By Todd Cohen
Aidmatrix, a nonprofit in Dallas, Tex., that operates a web site on which relief agencies can post their needs and donors can make cash or in-kind donations to meet those needs, raised more than $340,000 through virtual aid drives for tsunami relief in the first two weeks, a total that had grown to $450,000 by late January.
And this spring, aidmatrix.org is launching a Global Disaster Relief Network that will be customized to handle in-kind donations to relief agencies in the wake of disasters.
“In-kind giving at the very beginning of a disaster may not be the most effective way to give,” says Margaret Gardner, vice president for marketing. “Our tool will not only let the agencies post what they need, it will also let the potential donors see the quantity that is needed, and when and where it is needed.”

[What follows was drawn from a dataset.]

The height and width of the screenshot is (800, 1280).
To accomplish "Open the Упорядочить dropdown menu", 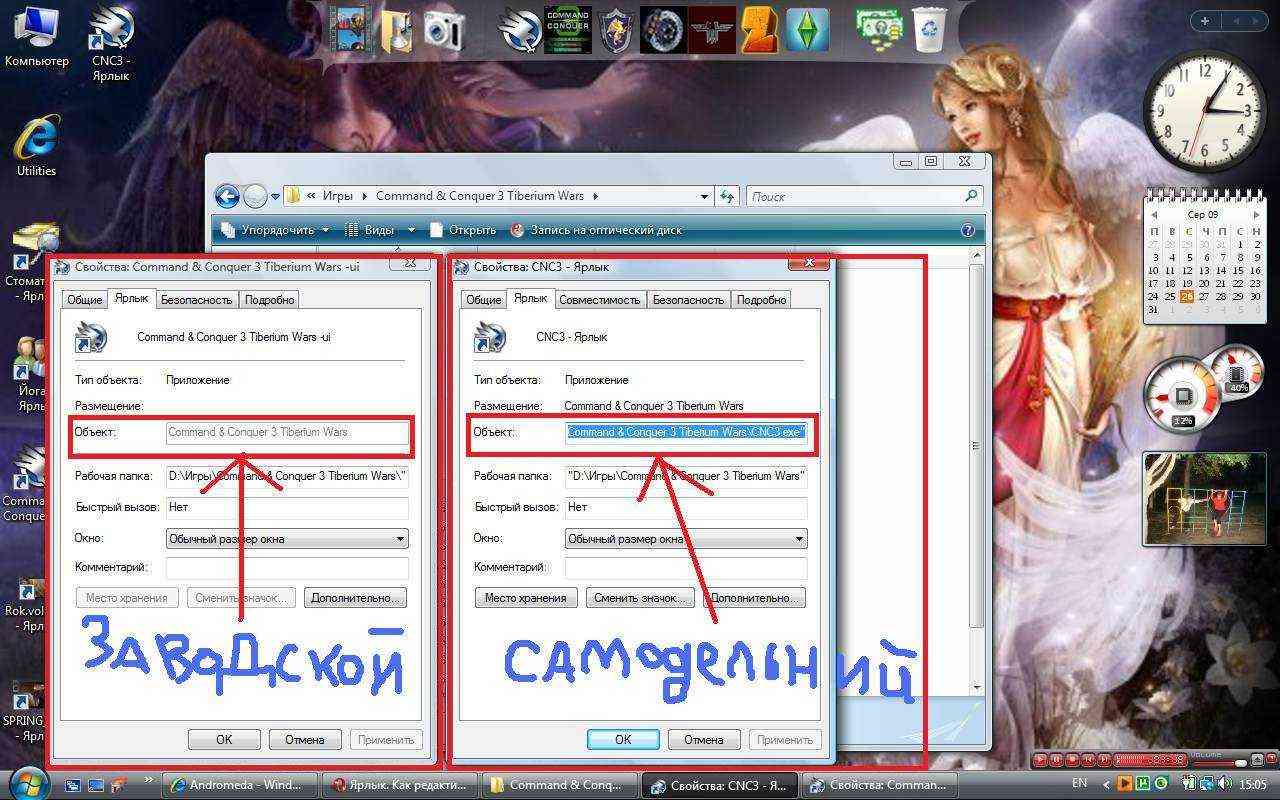I will 276,230.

In partnership with Toronto-based Free the Children, Aidmatrix in early January launched aidmatrix.org/adoptavillage to handle online giving for ongoing relief needs in South Asia.

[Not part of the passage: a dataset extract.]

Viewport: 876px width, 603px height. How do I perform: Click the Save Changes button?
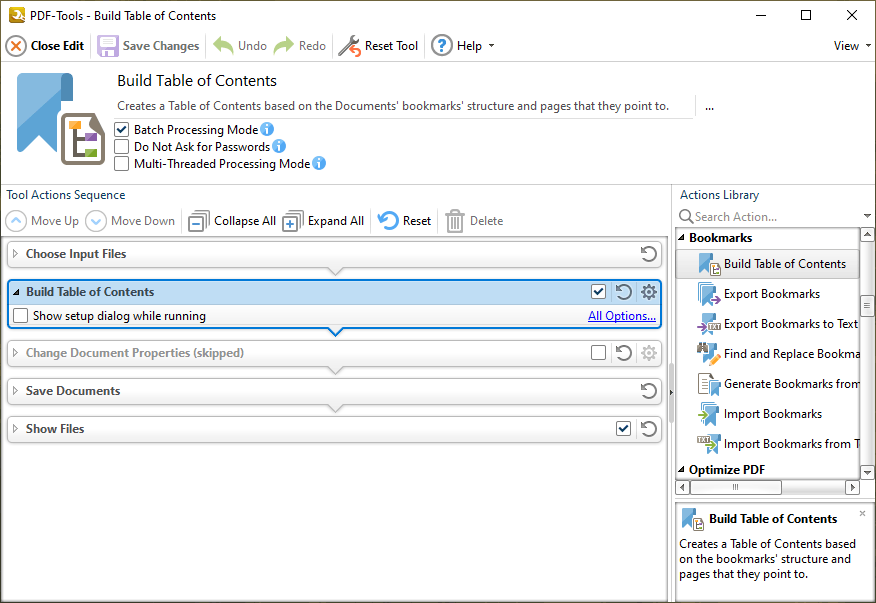(147, 45)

Aidmatrix now offers a similar tool for free to any relief agency or nonprofit looking for long-term support, charging only a processing fee of 7 percent of funds collected.
Gearing up for future disasters and ongoing fundraising will require nonprofits to develop technology and marketing strategies to cultivate donors, deliver appeals when needed, track results and handle surges in giving.
“An online system does not guarantee high participation rates,” says Don Sodo, president of America’s Charities. “These campaigns are not faceless campaigns, and in the workplace you still have to develop a sense of shared commitment and feeling and concern.”
Charities need to “be ready for your big event, your tsunami,” says Sheeraz Haji, CEO of GetActive Software in Berkeley, Calif., “and it really does matter what you have in place for those first couple of weeks.”
Simply handling heavy online traffic from donors after a disaster also can be a challenge.
To cushion overload from a benefit concert that NBC aired January 15 and that raised $18.3 million for the Red Cross, backup servers were
provided by Red Cross partners, including Convio, San Diego-based Kintera, GetActive and Yahoo!.
With online giving growing, says Leigh-Anne Dennison, a Red Cross spokesperson in Washington, D.C., it is “important for charities to be seriously looking at investing money in making sure their systems can handle it.”